_DATA FOR THIS EXERCISE_
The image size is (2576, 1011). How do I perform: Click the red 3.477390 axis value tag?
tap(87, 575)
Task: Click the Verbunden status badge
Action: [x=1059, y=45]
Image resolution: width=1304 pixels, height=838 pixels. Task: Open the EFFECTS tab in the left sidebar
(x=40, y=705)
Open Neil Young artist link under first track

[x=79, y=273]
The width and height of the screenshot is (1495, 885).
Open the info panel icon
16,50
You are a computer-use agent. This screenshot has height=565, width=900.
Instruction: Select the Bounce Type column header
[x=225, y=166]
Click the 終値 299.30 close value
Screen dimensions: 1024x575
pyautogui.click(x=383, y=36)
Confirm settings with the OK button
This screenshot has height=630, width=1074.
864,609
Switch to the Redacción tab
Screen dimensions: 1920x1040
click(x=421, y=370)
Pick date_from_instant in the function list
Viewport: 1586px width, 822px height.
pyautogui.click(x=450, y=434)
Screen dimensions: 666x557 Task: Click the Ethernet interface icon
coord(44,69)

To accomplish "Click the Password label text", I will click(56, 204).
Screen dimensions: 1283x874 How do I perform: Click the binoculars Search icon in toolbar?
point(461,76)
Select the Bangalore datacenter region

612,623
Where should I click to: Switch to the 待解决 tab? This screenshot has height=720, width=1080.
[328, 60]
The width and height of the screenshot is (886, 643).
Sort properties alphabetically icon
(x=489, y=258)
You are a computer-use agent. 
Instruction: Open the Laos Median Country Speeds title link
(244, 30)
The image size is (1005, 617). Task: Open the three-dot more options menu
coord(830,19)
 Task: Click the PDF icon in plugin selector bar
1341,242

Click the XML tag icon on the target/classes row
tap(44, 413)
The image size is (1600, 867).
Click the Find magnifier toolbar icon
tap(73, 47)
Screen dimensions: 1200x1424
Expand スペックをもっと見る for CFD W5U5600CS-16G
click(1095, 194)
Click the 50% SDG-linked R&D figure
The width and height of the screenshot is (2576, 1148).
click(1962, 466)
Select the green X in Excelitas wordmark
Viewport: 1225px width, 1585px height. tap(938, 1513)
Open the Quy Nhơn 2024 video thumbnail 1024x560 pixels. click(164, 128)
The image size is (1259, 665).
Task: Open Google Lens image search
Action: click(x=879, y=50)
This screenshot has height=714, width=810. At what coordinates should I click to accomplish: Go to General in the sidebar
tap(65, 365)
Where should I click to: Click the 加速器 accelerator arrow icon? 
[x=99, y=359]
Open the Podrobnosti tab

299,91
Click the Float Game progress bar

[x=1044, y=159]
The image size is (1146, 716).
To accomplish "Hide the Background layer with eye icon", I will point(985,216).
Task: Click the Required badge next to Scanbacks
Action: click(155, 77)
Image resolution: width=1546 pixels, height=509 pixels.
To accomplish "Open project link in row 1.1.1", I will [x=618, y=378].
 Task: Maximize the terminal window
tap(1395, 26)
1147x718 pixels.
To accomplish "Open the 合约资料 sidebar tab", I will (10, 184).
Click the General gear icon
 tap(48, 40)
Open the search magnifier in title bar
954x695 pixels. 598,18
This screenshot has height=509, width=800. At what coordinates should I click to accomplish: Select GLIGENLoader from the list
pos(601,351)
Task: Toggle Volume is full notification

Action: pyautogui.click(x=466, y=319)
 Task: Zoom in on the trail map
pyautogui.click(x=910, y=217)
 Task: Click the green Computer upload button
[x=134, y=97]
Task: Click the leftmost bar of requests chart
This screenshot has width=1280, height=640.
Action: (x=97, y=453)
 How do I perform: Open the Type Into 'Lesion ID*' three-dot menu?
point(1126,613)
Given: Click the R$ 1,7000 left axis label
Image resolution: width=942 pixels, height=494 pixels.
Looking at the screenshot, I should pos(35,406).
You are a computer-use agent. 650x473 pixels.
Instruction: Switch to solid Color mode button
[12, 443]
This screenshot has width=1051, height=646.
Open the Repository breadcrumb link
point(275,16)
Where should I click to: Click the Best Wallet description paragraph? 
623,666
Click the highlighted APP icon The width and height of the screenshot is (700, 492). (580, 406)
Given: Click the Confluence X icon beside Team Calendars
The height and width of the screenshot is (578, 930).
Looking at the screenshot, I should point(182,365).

_YOUR OBJECTIVE_
Each line of the listing above that contains the word "label" is to be copied.

_OUTPUT OF THE EXERCISE_
To accomplish "Click the Password label text", I will click(56, 204).
Given: Click the R$ 1,7000 left axis label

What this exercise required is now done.